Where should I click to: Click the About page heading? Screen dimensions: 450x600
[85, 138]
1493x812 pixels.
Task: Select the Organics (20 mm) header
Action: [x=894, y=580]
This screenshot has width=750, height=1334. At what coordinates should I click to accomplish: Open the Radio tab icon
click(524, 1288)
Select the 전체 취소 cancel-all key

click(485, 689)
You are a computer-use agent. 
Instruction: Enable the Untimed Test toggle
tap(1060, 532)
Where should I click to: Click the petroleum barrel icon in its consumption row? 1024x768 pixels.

◆ Assignment
Once the records have been read, print them all again exactly.

◆ Response area
Where should I click to: Click the About page heading? Screen dimensions: 450x600
[85, 138]
1493x812 pixels.
Task: Select the Organics (20 mm) header
Action: [x=894, y=580]
This screenshot has width=750, height=1334. At what coordinates should I click to accomplish: Open the Radio tab icon
click(524, 1288)
Select the 전체 취소 cancel-all key

click(485, 689)
You are a computer-use agent. 
Instruction: Enable the Untimed Test toggle
tap(1060, 532)
Where should I click to: Click the petroleum barrel icon in its consumption row? 1024x768 pixels.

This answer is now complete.